Ivi e` Romena, la` dov'io falsai
  la lega suggellata del Batista;
  per ch'io il corpo su` arso lasciai.

Ma s'io vedessi qui l'anima trista
  di Guido o d'Alessandro o di lor frate,
  per Fonte Branda non darei la vista.

Dentro c'e` l'una gia`, se l'arrabbiate
  ombre che vanno intorno dicon vero;
  ma che mi val, c'ho le membra legate?

S'io fossi pur di tanto ancor leggero
  ch'i' potessi in cent'anni andare un'oncia,
  io sarei messo gia` per lo sentiero,

cercando lui tra questa gente sconcia,
  con tutto ch'ella volge undici miglia,
  e men d'un mezzo di traverso non ci ha.

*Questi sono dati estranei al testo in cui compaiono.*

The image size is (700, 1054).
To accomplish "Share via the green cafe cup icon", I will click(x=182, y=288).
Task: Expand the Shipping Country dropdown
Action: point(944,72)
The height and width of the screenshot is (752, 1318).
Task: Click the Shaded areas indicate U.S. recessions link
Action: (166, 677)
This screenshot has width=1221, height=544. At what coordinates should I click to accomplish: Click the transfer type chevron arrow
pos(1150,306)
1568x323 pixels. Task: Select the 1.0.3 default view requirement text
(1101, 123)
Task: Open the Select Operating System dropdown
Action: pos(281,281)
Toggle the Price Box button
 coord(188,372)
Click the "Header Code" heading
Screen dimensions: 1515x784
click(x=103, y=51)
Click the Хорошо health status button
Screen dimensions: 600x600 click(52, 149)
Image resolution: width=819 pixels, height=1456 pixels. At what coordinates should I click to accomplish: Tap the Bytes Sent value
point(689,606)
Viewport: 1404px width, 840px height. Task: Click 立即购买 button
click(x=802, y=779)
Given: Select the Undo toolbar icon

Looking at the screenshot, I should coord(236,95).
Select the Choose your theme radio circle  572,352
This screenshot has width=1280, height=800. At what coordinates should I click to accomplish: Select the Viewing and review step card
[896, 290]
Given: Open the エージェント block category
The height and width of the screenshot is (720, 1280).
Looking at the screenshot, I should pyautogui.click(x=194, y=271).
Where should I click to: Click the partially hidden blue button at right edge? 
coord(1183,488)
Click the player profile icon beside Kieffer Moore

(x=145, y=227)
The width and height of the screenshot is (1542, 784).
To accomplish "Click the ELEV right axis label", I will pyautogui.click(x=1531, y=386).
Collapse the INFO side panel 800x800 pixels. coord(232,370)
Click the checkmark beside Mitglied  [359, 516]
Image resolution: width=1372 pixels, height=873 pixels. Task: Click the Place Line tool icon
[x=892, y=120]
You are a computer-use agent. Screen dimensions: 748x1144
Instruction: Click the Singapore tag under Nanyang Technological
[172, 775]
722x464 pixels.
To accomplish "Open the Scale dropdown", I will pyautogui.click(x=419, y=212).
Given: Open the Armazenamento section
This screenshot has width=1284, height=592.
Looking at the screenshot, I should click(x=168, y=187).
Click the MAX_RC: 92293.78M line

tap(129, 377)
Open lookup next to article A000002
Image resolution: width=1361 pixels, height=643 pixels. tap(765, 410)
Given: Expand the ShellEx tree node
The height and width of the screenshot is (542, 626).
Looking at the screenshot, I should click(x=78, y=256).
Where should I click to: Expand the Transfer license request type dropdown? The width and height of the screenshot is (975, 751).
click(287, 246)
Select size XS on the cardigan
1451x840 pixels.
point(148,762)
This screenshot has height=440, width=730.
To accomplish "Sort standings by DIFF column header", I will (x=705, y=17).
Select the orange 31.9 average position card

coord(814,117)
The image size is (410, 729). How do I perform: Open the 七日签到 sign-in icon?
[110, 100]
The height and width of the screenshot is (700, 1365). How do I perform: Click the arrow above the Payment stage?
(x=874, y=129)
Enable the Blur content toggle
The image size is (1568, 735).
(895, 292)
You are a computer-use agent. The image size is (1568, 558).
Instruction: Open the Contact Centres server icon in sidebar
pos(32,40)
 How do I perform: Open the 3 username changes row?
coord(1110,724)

Io son per lor tra si` fatta famiglia:
  e' m'indussero a batter li fiorini
  ch'avevan tre carati di mondiglia".

E io a lui: "Chi son li due tapini
  che fumman come man bagnate 'l verno,
  giacendo stretti a' tuoi destri confini?".

"Qui li trovai - e poi volta non dierno - ",
  rispuose, "quando piovvi in questo greppo,
  e non credo che dieno in sempiterno.

L'una e` la falsa ch'accuso` Gioseppo;
  l'altr'e` 'l falso Sinon greco di Troia:
  per febbre aguta gittan tanto leppo".

E l'un di lor, che si reco` a noia
  forse d'esser nomato si` oscuro,
  col pugno li percosse l'epa croia.

Quella sono` come fosse un tamburo;
  e mastro Adamo li percosse il volto
  col braccio suo, che non parve men duro,

dicendo a lui: "Ancor che mi sia tolto
  lo muover per le membra che son gravi,
  ho io il braccio a tal mestiere sciolto".

Ond'ei rispuose: "Quando tu andavi
  al fuoco, non l'avei tu cosi` presto;
  ma si` e piu` l'avei quando coniavi".

E l'idropico: "Tu di' ver di questo:
  ma tu non fosti si` ver testimonio
  la` 've del ver fosti a Troia richesto".

"S'io dissi falso, e tu falsasti il conio",
  disse Sinon; "e son qui per un fallo,
  e tu per piu` ch'alcun altro demonio!".

"Ricorditi, spergiuro, del cavallo",
  rispuose quel ch'avea infiata l'epa;
  "e sieti reo che tutto il mondo sallo!".

"E te sia rea la sete onde ti crepa",
  disse 'l Greco, "la lingua, e l'acqua marcia
  che 'l ventre innanzi a li occhi si` t'assiepa!".

Allora il monetier: "Cosi` si squarcia
  la bocca tua per tuo mal come suole;
  che' s'i' ho sete e omor mi rinfarcia,

tu hai l'arsura e 'l capo che ti duole,
  e per leccar lo specchio di Narcisso,
  non vorresti a 'nvitar molte parole".

Ad ascoltarli er'io del tutto fisso,
  quando 'l maestro mi disse: "Or pur mira,
  che per poco che teco non mi risso!".

Quand'io 'l senti' a me parlar con ira,
  volsimi verso lui con tal vergogna,
  ch'ancor per la memoria mi si gira.

Qual e` colui che suo dannaggio sogna,
  che sognando desidera sognare,
  si` che quel ch'e`, come non fosse, agogna,

tal mi fec'io, non possendo parlare,
  che disiava scusarmi, e scusava
  me tuttavia, e nol mi credea fare.

"Maggior difetto men vergogna lava",
  disse 'l maestro, "che 'l tuo non e` stato;
  pero` d'ogne trestizia ti disgrava.

E fa ragion ch'io ti sia sempre allato,
  se piu` avvien che fortuna t'accoglia
  dove sien genti in simigliante piato:

che' voler cio` udire e` bassa voglia".